━━━━━ EXTRACTED TEXT ━━━━━

Jan 21 2011 By Ian Proctor
PAST and present pupils and students have been celebrating the centenary of Harrow High School and Sports College and its predecessors.
The school opened in 1911 as a boys-only grammar school before being turned into a comprehensive in 1975 and renamed Gayton High School.
In 1998 it transformed into a mixed secondary school called Harrow High School and admitted girls for the first time, and earned specialist sports college status in 2002.
Former pupil and ex-Tory cabinet minister Michael Portillo unveiled a commemorative plaque on Friday (Jan 21) at the start of a series of events being held this year to mark the occasion.
Dr Keith Baker, 63, chairman of the Old Gaytonian Assocation and a Northwood resident, said: “I was here between 1958 and 1963 and it was very much the story of a strong state education.
“It was a very disciplined school and our headmaster use to think of us as the school at the bottom of the hill compared to a small school you may have heard about at the top of the hill?
“He felt we were in competition with Harrow School and was very keen on promoting academic excellence, and the school reached the pinnacle of becoming the second best state school in terms of achievement.”
There were about 900 boys in Dr Baker's day, when it was called Harrow County School for Boys and had the Latin motto 'Virtus non Stemma', meaning 'Worth, not birth' and reflecting the fact it was the borough's first state secondary school, founded in the wake of the 1902 Education Act.
Some of the original buildings as well as the school clock and a stained glass window above the front door – dedicated to former pupil Sir John Boothman, who won the Schneider Trophy in 1931 in a seaplane race - have been preserved although the motto has been swapped for 'Excellence For All' and the uniform unsurprisingly modernised.
Headteacher Paul Gamble said: “We now have 850 young people but the school buildings are a lot bigger – there were extensions in the 1950s, '80s and '90s and most recently the sixth form block. However, it still feels manages to feel crowded!”
While the ethos of academic excellence still exists today, the make-up of the student body is a lot different, not least it accepts both sexes and is non-selective.
Forty per cent of the cohort count English as a second language and the same level have some sort of special educational needs.
“We have a curriculum that allows everybody to achieve something and we're proud of that,” Mr Gamble said.
“Our teaching staff work extremely hard to ensure our learners have these opportunities.”
Mr Portillo, who was a pupil between 1964 and 1971 when he lived in Stanmore, told the Observer: “I'm full of memories, being here. I was here at the period of transition because my first year was the last for the old-fashioned headmaster Dr Simpson, who would beat boys with canes, slippers.
“He was replaced Mr Avery. He encouraged very academic achievement and in my year 22 boys went to Oxford and Cambridge universities.

━━━━━

WRITTEN TASK 1:
According to the school centenary article, in what year did the school first admit girls?
WRITTEN TASK 2:
Print everything in the school centenary article from "Headteacher Paul Gamble" down to "special educational needs.", word for word.

━━━━━ RECORDS ━━━━━

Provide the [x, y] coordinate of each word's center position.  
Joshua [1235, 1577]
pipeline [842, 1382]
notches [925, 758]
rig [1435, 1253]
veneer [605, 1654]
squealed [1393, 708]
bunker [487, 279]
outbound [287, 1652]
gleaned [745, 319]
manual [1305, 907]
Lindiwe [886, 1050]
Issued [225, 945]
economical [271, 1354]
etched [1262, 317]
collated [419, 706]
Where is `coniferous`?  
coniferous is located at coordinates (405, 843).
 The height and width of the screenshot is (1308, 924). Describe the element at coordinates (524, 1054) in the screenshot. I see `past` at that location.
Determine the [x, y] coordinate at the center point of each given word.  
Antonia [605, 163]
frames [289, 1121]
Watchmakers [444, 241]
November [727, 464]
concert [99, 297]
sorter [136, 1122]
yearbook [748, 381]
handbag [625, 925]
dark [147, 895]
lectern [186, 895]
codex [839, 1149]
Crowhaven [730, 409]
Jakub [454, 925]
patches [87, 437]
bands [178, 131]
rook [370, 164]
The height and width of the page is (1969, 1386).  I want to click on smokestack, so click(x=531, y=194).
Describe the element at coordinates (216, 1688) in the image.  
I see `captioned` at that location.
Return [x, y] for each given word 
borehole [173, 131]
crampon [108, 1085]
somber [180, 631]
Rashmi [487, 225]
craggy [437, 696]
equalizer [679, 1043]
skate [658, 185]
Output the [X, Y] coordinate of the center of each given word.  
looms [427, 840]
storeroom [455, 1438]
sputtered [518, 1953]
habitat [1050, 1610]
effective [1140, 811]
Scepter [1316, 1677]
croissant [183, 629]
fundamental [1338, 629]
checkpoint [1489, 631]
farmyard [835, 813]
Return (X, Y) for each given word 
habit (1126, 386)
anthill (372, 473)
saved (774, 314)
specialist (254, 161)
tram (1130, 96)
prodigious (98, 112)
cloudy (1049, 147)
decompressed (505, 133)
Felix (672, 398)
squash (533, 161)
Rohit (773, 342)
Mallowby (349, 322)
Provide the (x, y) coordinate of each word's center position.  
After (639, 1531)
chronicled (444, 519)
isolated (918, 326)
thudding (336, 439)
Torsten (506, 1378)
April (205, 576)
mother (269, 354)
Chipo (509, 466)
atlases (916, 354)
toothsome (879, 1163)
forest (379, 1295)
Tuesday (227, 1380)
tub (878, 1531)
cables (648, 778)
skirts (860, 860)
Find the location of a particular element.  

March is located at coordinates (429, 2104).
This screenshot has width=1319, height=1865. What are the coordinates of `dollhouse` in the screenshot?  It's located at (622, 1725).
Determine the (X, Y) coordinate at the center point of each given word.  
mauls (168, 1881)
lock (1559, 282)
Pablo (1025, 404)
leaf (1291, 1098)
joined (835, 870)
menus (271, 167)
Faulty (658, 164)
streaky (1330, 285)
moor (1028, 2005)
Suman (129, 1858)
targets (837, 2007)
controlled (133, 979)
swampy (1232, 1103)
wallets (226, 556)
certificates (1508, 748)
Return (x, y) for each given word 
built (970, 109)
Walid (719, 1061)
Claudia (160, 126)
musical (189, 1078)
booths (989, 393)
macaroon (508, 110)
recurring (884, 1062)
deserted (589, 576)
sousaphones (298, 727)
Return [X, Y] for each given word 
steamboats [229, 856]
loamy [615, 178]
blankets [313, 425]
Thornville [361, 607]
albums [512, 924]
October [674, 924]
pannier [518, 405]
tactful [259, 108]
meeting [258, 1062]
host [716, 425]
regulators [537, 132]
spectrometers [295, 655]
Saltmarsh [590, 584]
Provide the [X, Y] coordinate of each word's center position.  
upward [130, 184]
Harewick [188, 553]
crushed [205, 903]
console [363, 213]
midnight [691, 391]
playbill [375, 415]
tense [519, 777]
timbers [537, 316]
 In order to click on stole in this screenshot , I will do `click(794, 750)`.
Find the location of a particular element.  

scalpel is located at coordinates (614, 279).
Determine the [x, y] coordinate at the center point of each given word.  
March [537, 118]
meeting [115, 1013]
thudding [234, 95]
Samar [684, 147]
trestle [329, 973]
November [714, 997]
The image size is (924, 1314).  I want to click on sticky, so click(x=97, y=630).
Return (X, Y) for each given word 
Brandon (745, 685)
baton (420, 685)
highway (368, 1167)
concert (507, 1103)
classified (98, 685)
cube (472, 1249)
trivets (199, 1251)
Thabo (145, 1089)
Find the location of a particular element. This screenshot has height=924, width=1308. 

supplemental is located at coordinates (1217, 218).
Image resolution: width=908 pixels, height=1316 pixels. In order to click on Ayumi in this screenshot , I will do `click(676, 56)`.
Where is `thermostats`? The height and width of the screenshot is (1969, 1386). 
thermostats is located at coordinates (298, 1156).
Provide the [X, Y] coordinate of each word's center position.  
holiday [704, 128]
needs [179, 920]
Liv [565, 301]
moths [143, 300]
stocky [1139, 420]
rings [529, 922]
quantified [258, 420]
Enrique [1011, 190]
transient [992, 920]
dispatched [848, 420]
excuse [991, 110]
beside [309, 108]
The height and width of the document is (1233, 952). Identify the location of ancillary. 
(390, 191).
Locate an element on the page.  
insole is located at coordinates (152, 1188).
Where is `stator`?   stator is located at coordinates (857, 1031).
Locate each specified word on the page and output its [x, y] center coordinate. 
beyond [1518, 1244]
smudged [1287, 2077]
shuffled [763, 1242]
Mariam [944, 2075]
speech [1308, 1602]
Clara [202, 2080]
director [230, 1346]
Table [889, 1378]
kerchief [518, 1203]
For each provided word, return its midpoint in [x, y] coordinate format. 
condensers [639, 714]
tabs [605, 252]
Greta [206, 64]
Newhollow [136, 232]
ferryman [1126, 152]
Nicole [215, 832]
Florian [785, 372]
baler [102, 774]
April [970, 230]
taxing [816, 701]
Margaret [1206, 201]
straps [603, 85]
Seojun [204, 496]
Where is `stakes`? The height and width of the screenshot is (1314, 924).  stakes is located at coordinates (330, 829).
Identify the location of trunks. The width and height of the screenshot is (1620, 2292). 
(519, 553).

━━━━━

FULL SOLUTION 1:
1998

FULL SOLUTION 2:
Headteacher Paul Gamble said: “We now have 850 young people but the school buildings are a lot bigger – there were extensions in the 1950s, '80s and '90s and most recently the sixth form block. However, it still feels manages to feel crowded!”
While the ethos of academic excellence still exists today, the make-up of the student body is a lot different, not least it accepts both sexes and is non-selective.
Forty per cent of the cohort count English as a second language and the same level have some sort of special educational needs.